Considering the breadth of sources of value that can be ascribed conceptually to plant genetic resources, the empirical documentation of these values is remarkably narrow. Below, we provide a synthesis of this literature here, by the general research question addressed. Details on theory and methods are found in the original sources.
What is the value of genebanks in crop improvement?
Economists have repeatedly demonstrated that the continuous release of improved varieties by plant breeding programmes has brought economic returns that far outweigh the costs of investment. Most of these net benefits have been generated by publicly funded institutions. Society and consumers have especially benefited from lower food prices, particularly in less advanced economies where consumers spend a larger share of their budget on food. Estimated rates of return to investment are high (often within the 40–60% range, e.g. Alston et al. 2000; Evenson 2001; Evenson and Gollin 2003; Raitzer and Kelley 2008; Renkow and Byerlee 2010). Research on farm-level adoption and impacts of improved varieties is also voluminous. A smaller set of studies explores the effects of certain categories of plant genetic resources (e.g. landraces) and indices of variety diversity or genealogical diversity on yield or yield risk (e.g. Widawsky and Rozelle 1998; Smale et al. 1998, 2008; Di Falco and Chavas 2009).
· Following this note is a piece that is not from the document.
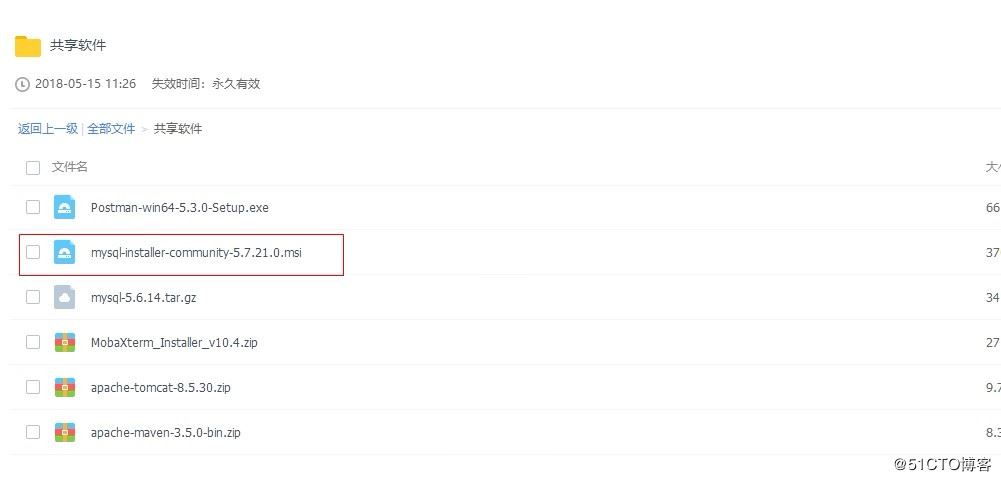This screenshot has width=1001, height=481.
Task: Sort by the 文件名 column header
Action: pos(70,167)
Among studies that assessed the economic impact of using plant genetic resources in crop improvement, we know of only a handful that sought to relate productivity changes in farmers’ fields to genebank accessions. Evenson and Gollin (1997) consulted the genealogies of rice varieties released by national programmes and IRRI from 1965 to 1990, correlating productivity changes with changes in IRRI programmes in an econometric model. They estimated that adding 1000 cataloged accessions was associated with the release of 5.8 additional varieties. Assuming a 10-year lag for variety development and a 10% discount rate, they calculated that these new accessions generated a present value (in 1990 dollars) of USD $325 million. A similar study by Gollin and Evenson (1998) focused on India.
Johnson et al. (2003) estimated that 49% of bean area in Latin America was planted to varieties associated with CIAT and genebank distributions in 1998, with an incremental value of production of USD $177 million. Robinson and Srinivasan (2013) estimated the benefits of a high-yielding cassava variety (Kasetsart 50) in Southeast Asia and a high-yielding potato variety (Cooperation 88) in China, linking these explicitly to genebank accessions. They found aggregate economic benefits nearing USD $100 million from the diffusion of Kasetsart 50, arguing that these would not have been achieved without the use of the genebank. Benefits accruing to Cooperation 88 in China were predicted to reach nearly USD $500 million per year, with poor people earning the largest share.
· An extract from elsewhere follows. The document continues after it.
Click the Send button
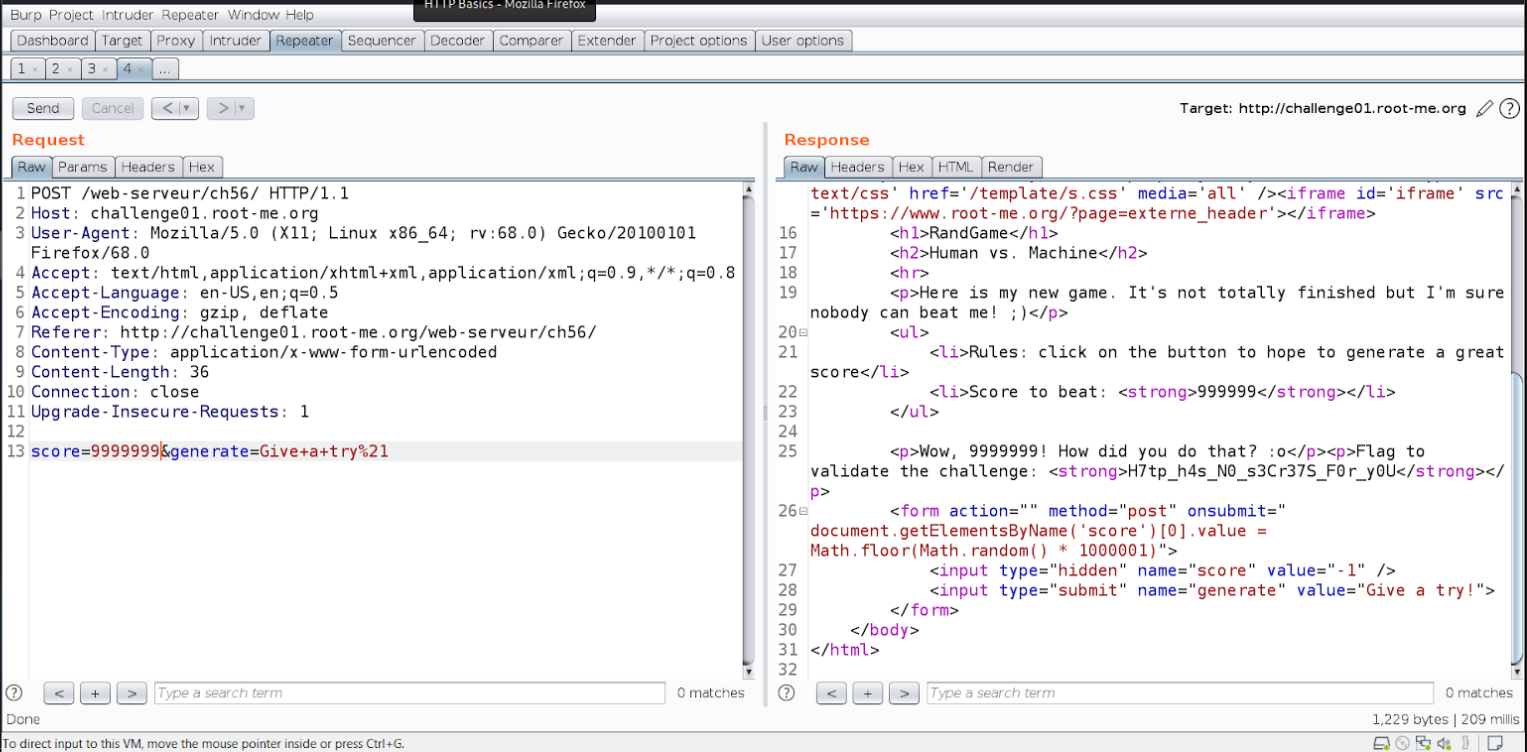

The methodological approach in most studies of economic benefits of farm productivity gains builds on the compendium by Alston et al. (1998), although methodological challenges continue to be debated and refined. Partial equilibrium analysis, economic surplus methods, and econometric approaches are commonly used. Econometric models of yield response and production functions may be estimated, incorporating indices of genetic diversity or ancestry as explanatory variables. Pedigree data and genealogies have been employed in combination with data on variety transfers or with farm survey data or secondary data measured at a district or regional scale. Forms of hedonic analysis were also applied to explore the value of genetic resource attributes.
There are several inherent limitations to this literature. First, the literature on crop productivity documents the value of plant genetic resources used in plant breeding only for commercial agriculture. For example, the value of crops not often used by breeding programmes, of which relatively little scientific research has been conducted (sometimes referred to as ‘neglected and underutilized crops’), is not included. Also, semi-subsistence farmers, or farmers in remote areas who do not sell their crops, are not represented. Crop wild relatives are also not represented, unless they were included as ancestors in the breeding programme.
Second, analysts face challenges when estimating the share of the productivity gain that is attributable to genetic advance. The genetic component is only one of many factors that affects yields in farmers’ fields.
Third, even when genetic gains can be estimated, apportioning these among the progenitors of the variety involves ‘rules of thumb’, such as Mendelian rules of inheritance. The Mendelian rules of inheritance assume that each parent in the pedigree of a variety contributes equally in each generation, ignoring both the effects of random genetic drift and the effect of selection by breeders from crosses for traits of economic interest. Both processes of attributing yield gains in farmers’ fields to their genetic component and apportioning the genetic component to individual ancestors are data-intensive. They require accurate genealogies, specialized trial data, or farm survey data with variety-specific information on areas and production. Studies of the value of genebanks in crop improvement need to able to link a genebank accession directly to an improved variety grown in farmer’s fields and the production outcome of research interest.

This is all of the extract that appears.